In this notebook we will learn how to build a neural network using DiffKt with user-defined types. Neural networks are not exactly simple, but they are composed of simple mathematical techniques working in orchestration. However the calculus behind neural networks can be tedious, as derivatives for each layer need to be calculated for gradient descent purposes. Because weights and biases are applied in nested functions from each layer, it's mathematically like pulling apart an onion layer-by-layer. Thankfully DiffKt can take care of this task of calculating gradients for weight and bias layers, and leave out the messiness of solving derivatives by hand. Along the way, we will use custom types and demonstrate DiffKt's capabilities with its `Wrapper` interface. 

To get started, first bring in DiffKt to use in this notebook as well as these imports. Then we will talk about the structure of a neural network.

In [1]:
@file:DependsOn("../kotlin/api/build/libs/api.jar")

In [2]:
import org.diffkt.*
import java.net.URL
import org.diffkt.random.DiffktRandom

## The Anatomy of a Neural Network 

Let's present a problem adapted from Chapter 7 in the book [*Essential Math for Data Science (O'Reilly)*](https://learning.oreilly.com/library/view/essential-math-for/9781098102920/).
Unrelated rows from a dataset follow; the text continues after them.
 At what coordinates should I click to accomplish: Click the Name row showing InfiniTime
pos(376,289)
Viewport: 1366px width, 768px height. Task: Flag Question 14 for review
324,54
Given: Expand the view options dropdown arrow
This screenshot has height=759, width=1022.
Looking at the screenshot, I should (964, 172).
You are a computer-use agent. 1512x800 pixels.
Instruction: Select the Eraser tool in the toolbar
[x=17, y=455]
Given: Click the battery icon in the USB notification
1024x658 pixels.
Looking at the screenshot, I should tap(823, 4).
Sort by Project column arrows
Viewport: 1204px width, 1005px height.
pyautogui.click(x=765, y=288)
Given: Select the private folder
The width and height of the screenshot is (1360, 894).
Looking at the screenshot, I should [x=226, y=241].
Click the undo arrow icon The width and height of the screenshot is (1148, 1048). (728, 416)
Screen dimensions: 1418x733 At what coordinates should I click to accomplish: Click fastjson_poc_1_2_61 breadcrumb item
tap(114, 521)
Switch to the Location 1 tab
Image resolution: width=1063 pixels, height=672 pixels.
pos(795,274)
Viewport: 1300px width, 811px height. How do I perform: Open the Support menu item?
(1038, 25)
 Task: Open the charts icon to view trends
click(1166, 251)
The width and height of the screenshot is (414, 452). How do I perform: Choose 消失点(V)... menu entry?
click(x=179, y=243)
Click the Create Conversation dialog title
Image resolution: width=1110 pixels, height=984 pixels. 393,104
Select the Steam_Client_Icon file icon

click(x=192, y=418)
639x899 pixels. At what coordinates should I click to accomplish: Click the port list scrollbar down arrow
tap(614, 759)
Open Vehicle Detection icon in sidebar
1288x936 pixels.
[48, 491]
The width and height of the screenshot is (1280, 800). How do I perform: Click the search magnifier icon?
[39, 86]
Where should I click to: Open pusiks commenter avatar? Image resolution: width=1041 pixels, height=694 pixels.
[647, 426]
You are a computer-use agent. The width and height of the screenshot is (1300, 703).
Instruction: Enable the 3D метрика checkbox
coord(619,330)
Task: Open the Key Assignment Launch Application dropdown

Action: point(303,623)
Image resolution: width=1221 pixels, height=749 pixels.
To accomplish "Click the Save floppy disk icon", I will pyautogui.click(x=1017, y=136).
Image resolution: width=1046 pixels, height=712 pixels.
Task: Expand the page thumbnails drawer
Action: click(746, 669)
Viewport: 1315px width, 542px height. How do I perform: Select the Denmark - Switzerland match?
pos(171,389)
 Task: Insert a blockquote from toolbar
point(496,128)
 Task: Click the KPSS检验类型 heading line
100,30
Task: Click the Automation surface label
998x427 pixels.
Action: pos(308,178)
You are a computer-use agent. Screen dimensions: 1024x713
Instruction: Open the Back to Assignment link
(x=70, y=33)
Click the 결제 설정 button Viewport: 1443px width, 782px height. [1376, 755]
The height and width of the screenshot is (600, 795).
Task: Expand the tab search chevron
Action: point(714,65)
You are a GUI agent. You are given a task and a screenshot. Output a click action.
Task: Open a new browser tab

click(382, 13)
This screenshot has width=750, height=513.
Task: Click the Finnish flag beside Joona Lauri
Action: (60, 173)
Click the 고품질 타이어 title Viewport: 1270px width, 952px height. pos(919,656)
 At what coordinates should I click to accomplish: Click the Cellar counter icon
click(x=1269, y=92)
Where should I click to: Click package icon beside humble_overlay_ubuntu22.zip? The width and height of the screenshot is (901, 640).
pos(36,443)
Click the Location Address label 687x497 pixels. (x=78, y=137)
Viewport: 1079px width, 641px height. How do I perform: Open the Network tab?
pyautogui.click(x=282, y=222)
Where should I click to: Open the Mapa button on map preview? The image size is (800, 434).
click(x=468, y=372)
We want to train a neural network to predict a light/dark font for a given background color. For example, a <span style="background-color:DarkBlue; color:white"><text color='white'>Dark Blue</text></span> background would warrant a light font and a <span style="background-color:pink; color:black"><text color='white'>Pink</text></span> background would warrant a dark font. We could solve this with a logistic regression or even a [known heuristic](https://stackoverflow.com/questions/1855884/determine-font-color-based-on-background-color), but this will be a nice toy example to discover the workings of a neural network and applying DiffKt.  

Let's get to building the neural network. This visual below does not show the activation functions, a critical component to make a neural network work. We will get to that. Let's look at the nodes first.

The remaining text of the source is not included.